Arthur B. Laffer, professor, businessman and possible candidate for next year's Republican nomination for the U.S. Senate from California, speeds down the freeway in his telephone-equipped BMW 733i, sipping a can of Diet Pepsi and reflecting on his life in the fast lane.
The impatient energizer of the nationwide tax-cut movement--a tenured professor at age 28, chief economist of the White House Office of Management and Budget at 29--has long prided himself on his ability to keep several balls in the air at once. But he acknowledges that his high-speed juggling act can sometimes get him in trouble.
"When you move very fast, you rustle the fields," said Laffer, whose choirboy looks belie his 44 years. "You cause a commotion. Without meaning to, you create squalls."
As a result, his life has been marked by controversy as well as achievement. Squalls spawned by Laffer's frenetic pace have cost him a marriage and two college professorships.
Most recently, the designer of the Laffer Curve--which illustrates his disputed theory that cutting taxes can actually increase government revenues while a tax hike might reduce them--relinquished his post at USC's School of Business Administration last September after a bitter dispute with the school's dean. Toward the end, Laffer, who by all accounts is an excellent teacher, and the dean, Jack D. Steele, refused to even speak to each other.

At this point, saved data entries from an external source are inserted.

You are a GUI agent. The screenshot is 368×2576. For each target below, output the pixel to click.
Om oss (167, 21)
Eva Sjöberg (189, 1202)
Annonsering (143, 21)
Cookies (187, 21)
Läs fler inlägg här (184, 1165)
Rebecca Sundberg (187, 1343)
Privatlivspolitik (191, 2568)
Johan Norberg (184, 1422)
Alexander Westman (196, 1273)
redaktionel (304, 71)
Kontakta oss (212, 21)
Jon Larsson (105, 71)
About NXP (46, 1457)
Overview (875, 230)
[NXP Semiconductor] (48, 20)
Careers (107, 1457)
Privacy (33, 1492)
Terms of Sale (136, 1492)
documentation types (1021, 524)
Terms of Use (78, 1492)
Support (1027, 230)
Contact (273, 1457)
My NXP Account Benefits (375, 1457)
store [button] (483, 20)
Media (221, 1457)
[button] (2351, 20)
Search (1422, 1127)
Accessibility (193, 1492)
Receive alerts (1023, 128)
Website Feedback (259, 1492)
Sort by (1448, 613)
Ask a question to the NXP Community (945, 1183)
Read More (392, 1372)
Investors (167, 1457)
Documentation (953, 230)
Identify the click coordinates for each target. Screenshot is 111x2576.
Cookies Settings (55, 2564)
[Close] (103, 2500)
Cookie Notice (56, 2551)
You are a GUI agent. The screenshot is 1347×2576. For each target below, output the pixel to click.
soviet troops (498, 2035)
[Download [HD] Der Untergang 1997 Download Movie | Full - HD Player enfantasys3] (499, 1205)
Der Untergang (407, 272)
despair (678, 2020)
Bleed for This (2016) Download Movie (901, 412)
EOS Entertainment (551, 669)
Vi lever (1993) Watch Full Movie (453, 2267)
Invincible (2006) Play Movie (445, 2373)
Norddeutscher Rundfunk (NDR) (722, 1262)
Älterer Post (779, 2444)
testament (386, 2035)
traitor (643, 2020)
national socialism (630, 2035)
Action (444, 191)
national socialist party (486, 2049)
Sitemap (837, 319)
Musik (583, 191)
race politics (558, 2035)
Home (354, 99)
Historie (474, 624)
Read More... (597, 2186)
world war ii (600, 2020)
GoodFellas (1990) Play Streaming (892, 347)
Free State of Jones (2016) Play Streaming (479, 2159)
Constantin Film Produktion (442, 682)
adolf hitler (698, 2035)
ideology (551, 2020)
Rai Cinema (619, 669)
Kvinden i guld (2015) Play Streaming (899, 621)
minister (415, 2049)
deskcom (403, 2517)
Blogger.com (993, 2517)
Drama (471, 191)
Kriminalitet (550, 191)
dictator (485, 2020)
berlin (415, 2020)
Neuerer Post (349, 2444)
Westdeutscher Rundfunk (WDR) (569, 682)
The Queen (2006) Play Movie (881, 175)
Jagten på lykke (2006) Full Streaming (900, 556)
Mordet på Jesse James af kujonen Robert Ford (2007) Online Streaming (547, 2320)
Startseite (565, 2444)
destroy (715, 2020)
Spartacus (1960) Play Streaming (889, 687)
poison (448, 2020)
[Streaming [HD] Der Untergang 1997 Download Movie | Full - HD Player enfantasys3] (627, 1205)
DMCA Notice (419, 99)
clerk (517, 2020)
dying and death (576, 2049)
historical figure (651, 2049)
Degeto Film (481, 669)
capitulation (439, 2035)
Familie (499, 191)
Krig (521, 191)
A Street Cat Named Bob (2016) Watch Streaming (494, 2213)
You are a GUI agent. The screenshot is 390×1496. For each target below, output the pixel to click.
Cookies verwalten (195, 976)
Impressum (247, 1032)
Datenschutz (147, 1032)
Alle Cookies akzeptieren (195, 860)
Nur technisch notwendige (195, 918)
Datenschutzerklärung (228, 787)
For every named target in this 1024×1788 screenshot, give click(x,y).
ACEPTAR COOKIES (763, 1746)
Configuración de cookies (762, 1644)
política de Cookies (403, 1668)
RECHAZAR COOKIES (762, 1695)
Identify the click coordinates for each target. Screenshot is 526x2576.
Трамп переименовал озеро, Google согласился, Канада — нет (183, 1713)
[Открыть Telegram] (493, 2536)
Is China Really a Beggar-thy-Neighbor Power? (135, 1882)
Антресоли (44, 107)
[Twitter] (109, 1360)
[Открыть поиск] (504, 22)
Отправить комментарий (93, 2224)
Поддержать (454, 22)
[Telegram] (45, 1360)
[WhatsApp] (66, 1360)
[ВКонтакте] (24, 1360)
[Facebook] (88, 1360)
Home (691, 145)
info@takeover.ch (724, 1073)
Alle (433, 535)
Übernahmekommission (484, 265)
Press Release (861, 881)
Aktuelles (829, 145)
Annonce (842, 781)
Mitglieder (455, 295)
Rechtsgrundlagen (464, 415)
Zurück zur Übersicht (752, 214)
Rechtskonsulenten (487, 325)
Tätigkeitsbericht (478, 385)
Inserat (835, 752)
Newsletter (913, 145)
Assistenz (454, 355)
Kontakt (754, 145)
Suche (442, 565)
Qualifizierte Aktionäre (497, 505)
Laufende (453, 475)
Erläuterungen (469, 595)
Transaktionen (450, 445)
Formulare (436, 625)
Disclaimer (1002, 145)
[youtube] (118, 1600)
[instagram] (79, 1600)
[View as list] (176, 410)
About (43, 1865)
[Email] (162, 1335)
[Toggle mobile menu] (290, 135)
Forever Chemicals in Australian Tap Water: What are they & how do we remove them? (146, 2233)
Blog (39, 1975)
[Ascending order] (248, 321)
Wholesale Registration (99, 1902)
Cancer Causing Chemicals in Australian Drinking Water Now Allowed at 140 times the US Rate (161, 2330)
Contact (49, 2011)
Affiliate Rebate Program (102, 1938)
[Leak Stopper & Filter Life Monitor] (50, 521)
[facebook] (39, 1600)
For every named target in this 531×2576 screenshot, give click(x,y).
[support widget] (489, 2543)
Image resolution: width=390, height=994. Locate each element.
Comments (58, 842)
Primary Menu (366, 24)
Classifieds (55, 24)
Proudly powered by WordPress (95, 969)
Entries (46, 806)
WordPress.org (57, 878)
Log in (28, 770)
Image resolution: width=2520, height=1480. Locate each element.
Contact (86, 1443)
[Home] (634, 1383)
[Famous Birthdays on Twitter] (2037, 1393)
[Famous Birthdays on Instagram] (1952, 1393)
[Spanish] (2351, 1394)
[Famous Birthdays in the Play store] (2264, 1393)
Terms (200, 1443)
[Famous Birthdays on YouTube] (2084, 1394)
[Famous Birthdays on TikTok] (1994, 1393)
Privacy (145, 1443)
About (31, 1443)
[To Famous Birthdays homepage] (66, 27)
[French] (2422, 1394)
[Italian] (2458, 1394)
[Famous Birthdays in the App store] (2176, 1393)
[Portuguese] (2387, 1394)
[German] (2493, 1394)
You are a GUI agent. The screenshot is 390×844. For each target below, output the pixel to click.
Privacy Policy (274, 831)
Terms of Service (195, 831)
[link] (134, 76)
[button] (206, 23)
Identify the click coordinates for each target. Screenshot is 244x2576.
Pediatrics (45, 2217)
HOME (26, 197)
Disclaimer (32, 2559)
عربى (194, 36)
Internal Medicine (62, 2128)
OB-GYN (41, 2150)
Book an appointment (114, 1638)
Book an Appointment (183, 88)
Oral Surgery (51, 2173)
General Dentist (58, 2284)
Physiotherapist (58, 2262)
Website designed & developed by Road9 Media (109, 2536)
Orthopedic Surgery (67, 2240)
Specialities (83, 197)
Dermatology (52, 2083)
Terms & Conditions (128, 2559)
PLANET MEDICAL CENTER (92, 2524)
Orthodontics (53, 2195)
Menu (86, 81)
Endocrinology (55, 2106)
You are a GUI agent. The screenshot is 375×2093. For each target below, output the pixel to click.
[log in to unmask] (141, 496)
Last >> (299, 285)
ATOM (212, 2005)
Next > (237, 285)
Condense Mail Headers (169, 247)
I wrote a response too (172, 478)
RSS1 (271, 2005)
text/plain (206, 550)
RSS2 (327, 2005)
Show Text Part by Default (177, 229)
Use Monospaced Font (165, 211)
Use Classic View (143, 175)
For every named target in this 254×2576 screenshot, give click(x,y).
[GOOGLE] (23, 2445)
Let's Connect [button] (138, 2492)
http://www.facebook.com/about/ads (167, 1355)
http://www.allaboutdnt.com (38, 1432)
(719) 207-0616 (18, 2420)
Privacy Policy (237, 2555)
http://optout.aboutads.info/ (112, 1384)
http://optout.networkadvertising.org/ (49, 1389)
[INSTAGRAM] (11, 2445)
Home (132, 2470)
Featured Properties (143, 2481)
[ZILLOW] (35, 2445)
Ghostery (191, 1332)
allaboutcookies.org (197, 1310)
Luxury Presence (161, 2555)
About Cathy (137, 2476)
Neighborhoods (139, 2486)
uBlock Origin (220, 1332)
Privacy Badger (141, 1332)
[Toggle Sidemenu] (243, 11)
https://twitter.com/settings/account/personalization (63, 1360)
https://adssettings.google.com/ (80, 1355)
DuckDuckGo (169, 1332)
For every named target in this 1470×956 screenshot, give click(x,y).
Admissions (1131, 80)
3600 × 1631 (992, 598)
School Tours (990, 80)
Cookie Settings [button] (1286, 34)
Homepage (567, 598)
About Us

USC blames Laffer's schedule for the rupture. "With all his outside affairs, he was spreading himself too thin," said Cornelius J. Pings, USC's provost and senior vice president for academic affairs. "He just wasn't meeting his obligations on campus."
He Disputes View
Steele confirmed that Laffer's extracurricular activities were a problem, although Laffer disputed that view.
As if to prove that he can run his $2.7-million-a-year economic consulting business and explore the possibility of seeking public office and advise President Reagan and teach, Laffer recently joined the faculty of Pepperdine University's School of Business and Management. It was a step down in the academic world, though in many ways he and his new employer are well matched.
Pepperdine, founded in 1937 by a conservative auto-parts magnate, shares Laffer's passion for the free enterprise system and his knack for self-promotion. Indeed, Pepperdine recently ran advertisements picturing "the renowned originator of the Laffer Curve" in the Wall Street Journal and The Times.
Although Laffer's economic views mesh well with those of the Church of Christ-affiliated school, he is no fan of Pepperdine's strait-laced social scene. Drinking is banned on campus and chapel attendance is mandatory.
Laffer, on the other hand, maintains an extensive cellar of German and California wines at his Rolling Hills Estates home. And, though raised as a Presbyterian, he doesn't attend church--and says he won't start should he decide to run for office.
About the only concession the plump professor has made to the image makers while testing the political waters has been to shed 15 pounds by substituting Very Vanilla Sego, a diet drink ("Yuk--I hate it!"), for his beloved sushi. Currently weighing in at 175, the 5-foot, 7-inch Laffer figures he has another 15 or 20 pounds to go.
Although considering a run for the Senate, Laffer is openly contemptuous of Congress. "If you look at congressmen and senators," he tells audiences across the state, "you see a group who invariably prefer complex error over simple truth." It is his biggest applause line. "If you ever saw what those guys actually did for a living, you'd recognize their banality and you'd throw them out of office."
Laffer's personal life is as packed with activity as his professional one. Besides Traci, the 25-year-old second wife he fondly calls "my Valley girl" (she grew up in Ontario), the Laffer clan includes six children ranging in age from 6 months to 20 years, 15 rabbits, 10 parrots, 4 macaws, 3 tortoises, 2 horses, a Jack Russell terrier and a Norwegian blue fox. Laffer, an amateur biologist who once considered forsaking economics for a career in biology, manages to find time for all of them.
The menagerie used to be bigger. Fern, a pet weasel, drowned in the Laffers' swimming pool, though her place in family folklore is secure. Laffer cackles when he remembers the time his daughter, Rachel, then 6, tossed the wriggling creature onto First Lady Nancy Reagan's lap at a 1980 dinner party.
"I don't think I've ever come so close to heart stoppage," said Laffer, who at the time was trying to sell his supply-side theories to presidential candidate Ronald Reagan. "Everyone held their breath waiting to see how she'd react, but Mrs. Reagan was quite the lady about it."